リニア中央新幹線の南アルプストンネル工事を巡り、JR東海は21日、山梨県側から掘り進めている作業員や工事機材が通るための「先進坑」が静岡県境まで61メートルの地点に到達し、当初の計画通りに掘削を停止したと正式に発表しました。この進捗は、大規模なトンネルプロジェクトにおける重要なマイルストーンを示しています。

7月以降にボーリング調査を再開

今後、静岡県内での掘削を安全かつ効率的に進めるために必要なボーリング調査を再開し、地質の詳細な状況や湧水量を慎重に確認する予定です。実施時期は7月以降を見込んでおり、これにより工事の次の段階への移行が図られます。

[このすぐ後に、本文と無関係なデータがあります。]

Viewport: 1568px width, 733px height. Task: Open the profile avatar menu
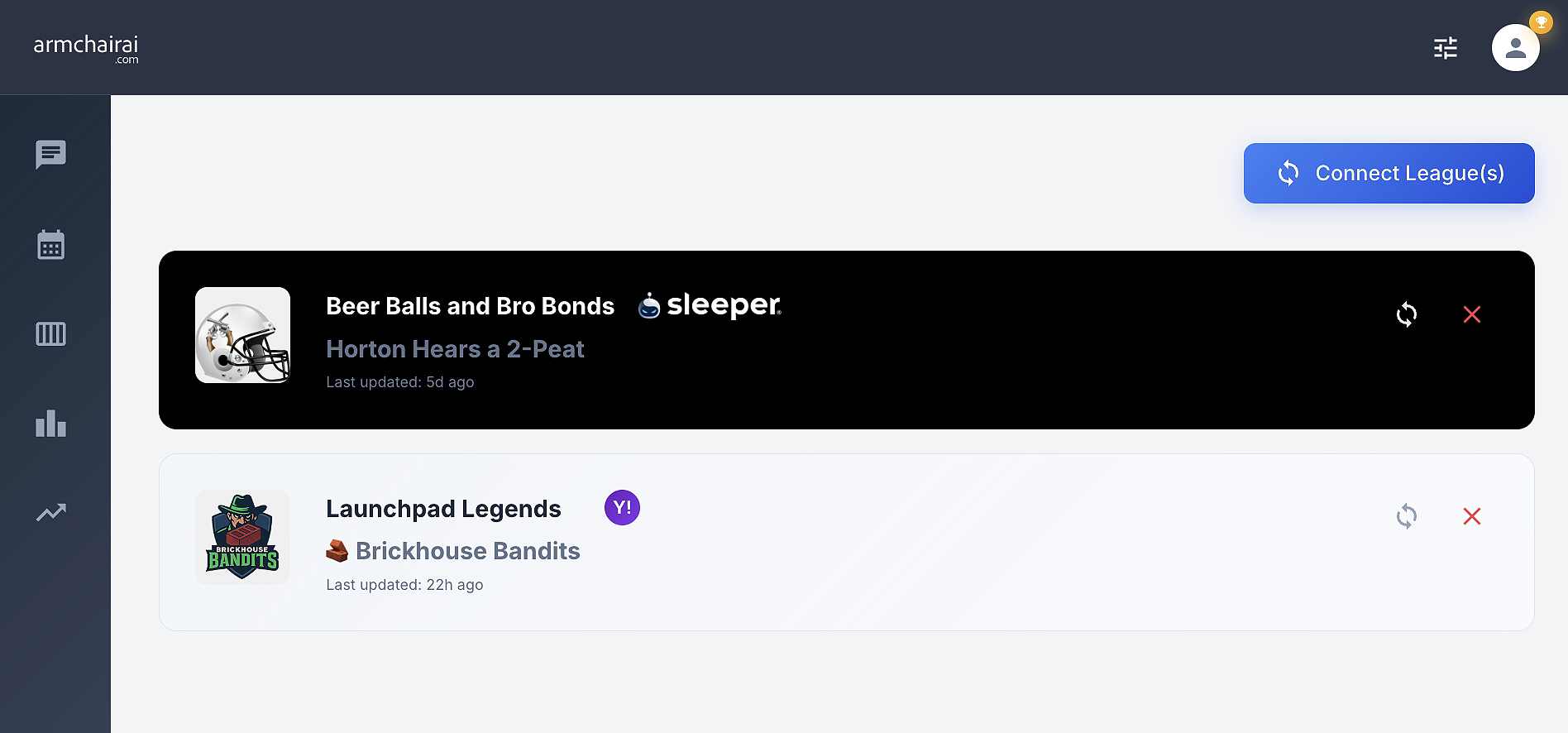click(x=1515, y=48)
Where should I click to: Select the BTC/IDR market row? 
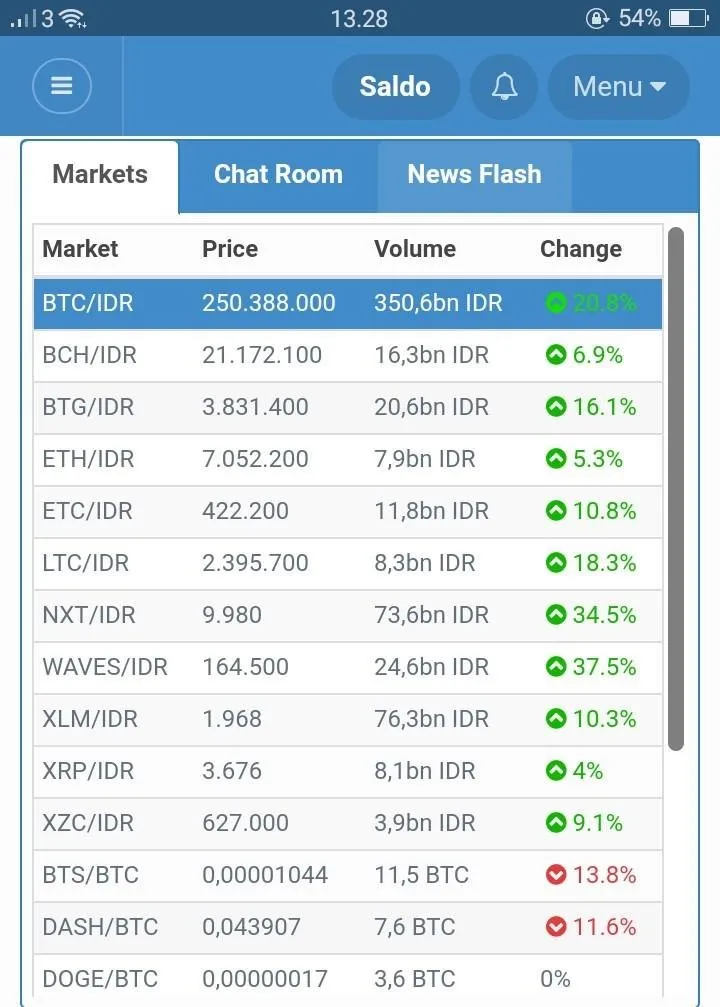pos(347,303)
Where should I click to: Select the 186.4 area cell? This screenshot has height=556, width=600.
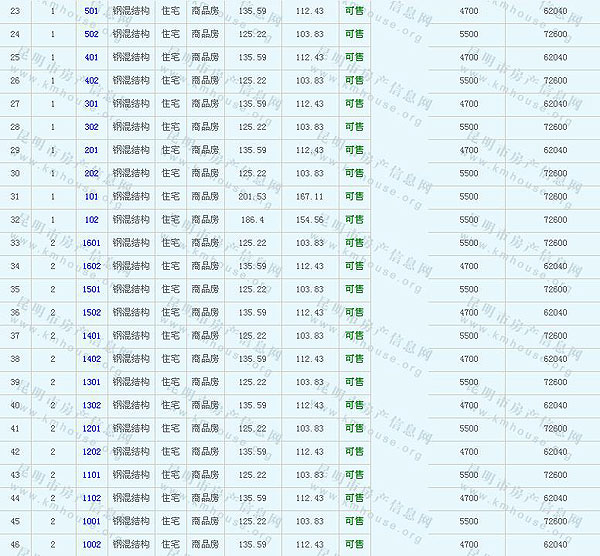(x=252, y=220)
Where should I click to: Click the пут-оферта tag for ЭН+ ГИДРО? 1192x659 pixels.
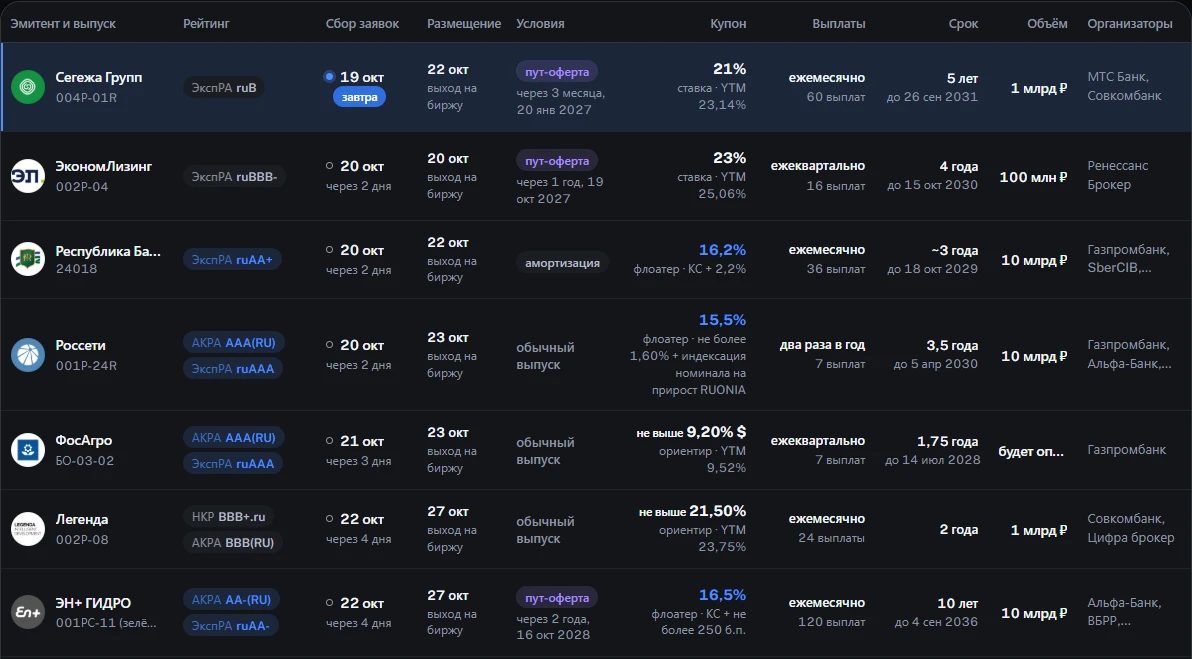click(x=557, y=597)
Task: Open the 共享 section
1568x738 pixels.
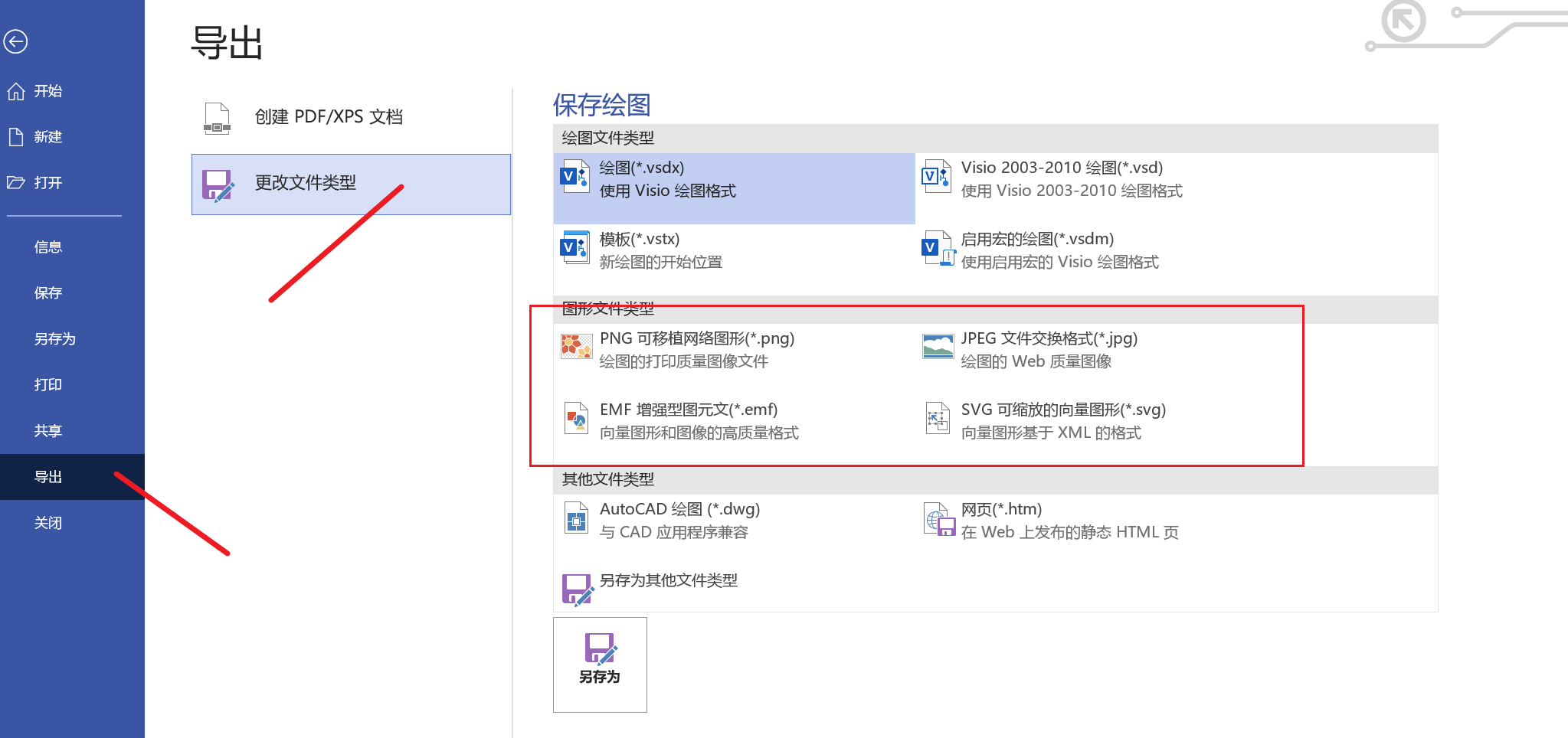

ボーリング調査は、山梨県側の地層が崩れて穴がふさがったため、2024年12月に一時中断していました。今回の再開では、静岡県境から約300メートルまでの範囲で実施され、調査中に湧水が管理値(掘削10メートル当たり毎秒0.05トン)を上回るなどの不測の事態が発生した場合は、直ちに中断される方針です。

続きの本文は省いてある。